■ **Selected excerpt**
--- --- ---
19 December 2024 6:35 PM

By: sayum


In a significant judgment, the High Court of Judicature at Madras has overturned the rejection of Kyorin Pharmaceutical Co., Limited’s patent application for an orally, rapidly disintegrating tablet with excellent photostability. The court ruled that the rejection by the Assistant Controller of Patents and Designs was erroneous, particularly in light of an already granted process patent for the manufacturing method. The decision underscores the importance of distinguishing between product and process patents under Indian patent law.

Kyorin Pharmaceutical Co., Limited, formerly known as Kyorin Holdings Inc., Japan, filed a patent application (No. 5360/CHENP/2010) for an innovative orally, rapidly disintegrating tablet. This tablet is designed to be photostable, making it easier to administer to children and the elderly. However, the Assistant Controller of Patents and Designs rejected the application on grounds of lack of inventive step under Section 2(1)(ja) and non-patentability under Section 3€ of the Indian Patents Act, 1970.

The High Court noted that the rejection was based on prior arts D1, D3, and D5, which were deemed to teach away from the claimed invention. Justice Balaji highlighted that the European Patent Office had granted a patent to Kyorin Pharmaceutical considering the same prior arts. Additionally, the process patent for manufacturing the tablet had already been granted to the appellant in a co-pending application, reinforcing the inventive step.

“Once the process patent for the method of manufacturing the tablet is granted, the respondent is estopped from rejecting the product patent for lack of inventive step,” the judgment emphasized.

Distinction Between Product and Process Patents:

The court underscored the legal distinction between product and process patents. It clarified that a granted process patent does not negate the inventive step in the product itself. Justice Balaji criticized the respondent’s approach of conflating the two and reopening scrutiny of the process after granting the process patent.
--- --- ---
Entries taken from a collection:

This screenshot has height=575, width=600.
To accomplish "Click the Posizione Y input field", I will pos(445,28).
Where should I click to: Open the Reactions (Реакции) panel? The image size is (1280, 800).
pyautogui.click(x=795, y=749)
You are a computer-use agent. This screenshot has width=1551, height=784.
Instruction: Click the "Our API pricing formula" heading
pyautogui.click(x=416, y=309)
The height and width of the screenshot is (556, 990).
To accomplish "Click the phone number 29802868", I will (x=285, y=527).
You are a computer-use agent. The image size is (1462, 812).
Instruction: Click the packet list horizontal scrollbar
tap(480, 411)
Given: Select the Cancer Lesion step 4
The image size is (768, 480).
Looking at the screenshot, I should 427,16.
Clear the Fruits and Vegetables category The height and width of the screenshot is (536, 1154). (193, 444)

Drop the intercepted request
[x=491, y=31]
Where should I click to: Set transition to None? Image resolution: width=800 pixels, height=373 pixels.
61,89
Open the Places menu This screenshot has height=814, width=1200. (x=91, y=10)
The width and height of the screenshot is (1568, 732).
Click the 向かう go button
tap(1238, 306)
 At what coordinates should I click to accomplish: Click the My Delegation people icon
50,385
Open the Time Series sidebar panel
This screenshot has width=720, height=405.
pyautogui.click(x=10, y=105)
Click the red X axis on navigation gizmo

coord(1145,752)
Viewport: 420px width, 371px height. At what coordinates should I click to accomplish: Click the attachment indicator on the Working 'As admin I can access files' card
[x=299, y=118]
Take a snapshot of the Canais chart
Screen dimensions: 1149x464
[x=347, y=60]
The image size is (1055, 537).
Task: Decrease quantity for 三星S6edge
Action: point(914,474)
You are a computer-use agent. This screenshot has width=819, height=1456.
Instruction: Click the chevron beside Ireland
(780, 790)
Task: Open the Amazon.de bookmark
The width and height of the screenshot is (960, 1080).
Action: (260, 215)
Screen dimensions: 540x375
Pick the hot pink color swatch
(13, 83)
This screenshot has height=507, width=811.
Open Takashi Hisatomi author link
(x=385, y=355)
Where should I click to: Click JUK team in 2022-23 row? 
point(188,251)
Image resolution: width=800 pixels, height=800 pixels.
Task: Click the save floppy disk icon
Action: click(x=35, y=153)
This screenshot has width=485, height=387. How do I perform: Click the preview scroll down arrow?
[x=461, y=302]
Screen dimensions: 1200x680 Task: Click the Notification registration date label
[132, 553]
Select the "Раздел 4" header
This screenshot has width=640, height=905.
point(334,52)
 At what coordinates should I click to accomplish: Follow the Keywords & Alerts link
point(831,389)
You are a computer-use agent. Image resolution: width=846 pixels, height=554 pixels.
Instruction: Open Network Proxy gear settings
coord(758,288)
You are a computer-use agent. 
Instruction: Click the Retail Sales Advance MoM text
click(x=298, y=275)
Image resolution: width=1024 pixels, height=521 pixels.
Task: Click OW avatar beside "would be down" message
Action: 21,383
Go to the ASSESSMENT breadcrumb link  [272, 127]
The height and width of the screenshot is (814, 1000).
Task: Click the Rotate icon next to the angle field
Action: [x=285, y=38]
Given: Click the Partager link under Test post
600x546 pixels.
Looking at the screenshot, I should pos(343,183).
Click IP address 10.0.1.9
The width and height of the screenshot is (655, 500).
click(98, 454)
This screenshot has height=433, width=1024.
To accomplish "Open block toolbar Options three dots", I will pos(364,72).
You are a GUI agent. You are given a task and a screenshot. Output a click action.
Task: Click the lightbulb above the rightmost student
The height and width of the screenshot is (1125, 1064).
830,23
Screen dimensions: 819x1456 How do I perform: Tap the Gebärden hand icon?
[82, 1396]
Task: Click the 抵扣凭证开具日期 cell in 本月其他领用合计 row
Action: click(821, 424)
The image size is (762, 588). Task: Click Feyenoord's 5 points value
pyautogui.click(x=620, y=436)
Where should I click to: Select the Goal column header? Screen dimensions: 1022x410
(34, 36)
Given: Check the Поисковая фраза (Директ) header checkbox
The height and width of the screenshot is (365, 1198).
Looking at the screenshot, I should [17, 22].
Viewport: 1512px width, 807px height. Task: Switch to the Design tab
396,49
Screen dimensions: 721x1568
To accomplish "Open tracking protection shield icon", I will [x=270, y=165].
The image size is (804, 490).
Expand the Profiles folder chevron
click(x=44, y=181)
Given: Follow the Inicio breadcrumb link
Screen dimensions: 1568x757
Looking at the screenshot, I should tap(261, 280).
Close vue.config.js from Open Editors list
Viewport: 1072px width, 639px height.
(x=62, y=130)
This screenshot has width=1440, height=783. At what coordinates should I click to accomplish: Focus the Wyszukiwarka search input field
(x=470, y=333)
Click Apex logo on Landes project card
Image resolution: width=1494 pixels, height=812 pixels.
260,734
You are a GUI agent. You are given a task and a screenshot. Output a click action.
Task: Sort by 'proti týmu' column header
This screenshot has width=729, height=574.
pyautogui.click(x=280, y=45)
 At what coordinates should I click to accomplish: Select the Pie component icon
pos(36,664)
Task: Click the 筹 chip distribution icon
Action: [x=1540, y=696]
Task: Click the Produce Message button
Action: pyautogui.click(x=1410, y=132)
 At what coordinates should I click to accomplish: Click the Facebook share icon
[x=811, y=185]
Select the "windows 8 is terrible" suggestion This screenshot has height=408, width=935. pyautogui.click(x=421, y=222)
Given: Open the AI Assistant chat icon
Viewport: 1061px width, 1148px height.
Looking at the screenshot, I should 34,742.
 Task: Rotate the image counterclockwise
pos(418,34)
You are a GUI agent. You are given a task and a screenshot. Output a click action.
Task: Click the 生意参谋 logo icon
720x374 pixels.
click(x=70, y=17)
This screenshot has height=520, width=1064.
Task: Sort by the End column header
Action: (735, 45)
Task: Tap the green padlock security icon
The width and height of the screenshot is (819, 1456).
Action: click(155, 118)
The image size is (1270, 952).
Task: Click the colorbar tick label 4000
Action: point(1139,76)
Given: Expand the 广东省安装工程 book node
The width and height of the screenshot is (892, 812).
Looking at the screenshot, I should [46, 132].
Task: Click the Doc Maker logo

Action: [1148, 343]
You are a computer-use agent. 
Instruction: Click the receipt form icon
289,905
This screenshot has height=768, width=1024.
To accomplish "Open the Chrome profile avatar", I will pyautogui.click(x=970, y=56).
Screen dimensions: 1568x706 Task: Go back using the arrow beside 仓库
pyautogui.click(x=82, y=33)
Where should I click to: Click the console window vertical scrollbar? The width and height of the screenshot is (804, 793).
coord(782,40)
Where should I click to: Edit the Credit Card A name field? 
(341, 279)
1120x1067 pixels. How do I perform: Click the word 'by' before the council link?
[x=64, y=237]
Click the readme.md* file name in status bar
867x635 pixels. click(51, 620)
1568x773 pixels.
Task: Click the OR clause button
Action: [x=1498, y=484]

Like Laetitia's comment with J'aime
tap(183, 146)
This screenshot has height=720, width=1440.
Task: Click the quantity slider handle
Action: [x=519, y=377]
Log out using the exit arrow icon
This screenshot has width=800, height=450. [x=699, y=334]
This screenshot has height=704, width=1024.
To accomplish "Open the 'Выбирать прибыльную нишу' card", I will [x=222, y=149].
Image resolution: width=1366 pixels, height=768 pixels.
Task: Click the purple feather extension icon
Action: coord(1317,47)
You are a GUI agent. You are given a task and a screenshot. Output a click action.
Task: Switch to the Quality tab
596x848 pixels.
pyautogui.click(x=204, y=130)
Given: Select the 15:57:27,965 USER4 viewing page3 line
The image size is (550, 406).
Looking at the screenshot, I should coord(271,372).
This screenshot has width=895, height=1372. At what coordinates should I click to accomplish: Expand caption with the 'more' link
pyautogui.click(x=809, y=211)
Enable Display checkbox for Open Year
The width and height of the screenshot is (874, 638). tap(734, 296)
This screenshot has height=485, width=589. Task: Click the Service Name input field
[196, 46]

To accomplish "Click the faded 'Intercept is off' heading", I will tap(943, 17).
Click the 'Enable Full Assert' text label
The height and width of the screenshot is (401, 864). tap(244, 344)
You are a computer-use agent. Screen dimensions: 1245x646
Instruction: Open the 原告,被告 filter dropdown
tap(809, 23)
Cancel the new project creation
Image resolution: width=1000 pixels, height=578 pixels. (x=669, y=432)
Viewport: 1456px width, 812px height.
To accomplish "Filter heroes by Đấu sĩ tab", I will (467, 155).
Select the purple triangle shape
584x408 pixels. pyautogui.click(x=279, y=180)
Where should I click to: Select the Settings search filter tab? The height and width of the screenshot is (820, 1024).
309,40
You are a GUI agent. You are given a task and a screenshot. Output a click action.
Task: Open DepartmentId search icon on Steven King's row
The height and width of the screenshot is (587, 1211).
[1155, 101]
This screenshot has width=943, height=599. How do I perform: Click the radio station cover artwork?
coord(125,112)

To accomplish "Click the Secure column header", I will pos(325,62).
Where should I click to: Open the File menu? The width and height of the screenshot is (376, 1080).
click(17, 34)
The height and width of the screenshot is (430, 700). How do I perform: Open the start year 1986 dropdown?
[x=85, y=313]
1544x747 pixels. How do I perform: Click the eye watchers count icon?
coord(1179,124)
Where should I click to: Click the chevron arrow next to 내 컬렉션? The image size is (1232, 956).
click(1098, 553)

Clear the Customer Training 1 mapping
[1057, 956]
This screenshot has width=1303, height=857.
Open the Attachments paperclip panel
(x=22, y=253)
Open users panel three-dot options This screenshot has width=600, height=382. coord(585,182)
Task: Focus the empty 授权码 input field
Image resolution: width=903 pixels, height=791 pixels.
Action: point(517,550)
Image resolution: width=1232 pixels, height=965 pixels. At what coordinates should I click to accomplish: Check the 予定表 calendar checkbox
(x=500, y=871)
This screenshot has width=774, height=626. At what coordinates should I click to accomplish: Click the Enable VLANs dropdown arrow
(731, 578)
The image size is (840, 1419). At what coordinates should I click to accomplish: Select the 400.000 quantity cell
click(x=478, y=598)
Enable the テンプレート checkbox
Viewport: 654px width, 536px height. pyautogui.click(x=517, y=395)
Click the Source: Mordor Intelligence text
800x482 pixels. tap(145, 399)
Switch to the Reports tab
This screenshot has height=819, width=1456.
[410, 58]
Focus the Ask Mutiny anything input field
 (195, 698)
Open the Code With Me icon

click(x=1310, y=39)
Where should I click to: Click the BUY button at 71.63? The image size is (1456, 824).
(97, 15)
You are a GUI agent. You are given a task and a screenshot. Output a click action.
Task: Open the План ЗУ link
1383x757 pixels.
--- --- ---
■ **Required work**
1. In the article on the Madras High Court's Kyorin patent ruling, what number did the patent application have?
2. Carry on the article about the Madras High Court's Kyorin patent ruling from the point where it stops.

■ **Task results**
1. No. 5360/CHENP/2010

2.
“Product patents and process patents are different, and merely because the appellant successfully obtained a patent for the process, the application for a product patent cannot be refused,” the court noted.

While the court set aside the rejection based on lack of inventive step, it remitted the issue of non-patentability under Section 3€ back to the Assistant Controller for fresh consideration. The court mandated that a different Patent Controller should conduct the re-evaluation and include a hearing for the appellant.

Justice Balaji remarked, “The process for which the patent was granted is distinct and different from the resultant product arising from the employment of the process. The respondent was estopped from even examining ‘lack of inventive step’.”

The High Court’s judgment in favor of Kyorin Pharmaceutical marks a pivotal moment in patent law, reinforcing the distinction between product and process patents. By overturning the rejection and remanding the issue of non-patentability for fresh consideration, the court has ensured a fair reassessment of the appellant’s claims. This decision is expected to have significant implications for future patent applications, particularly those involving innovative pharmaceutical products.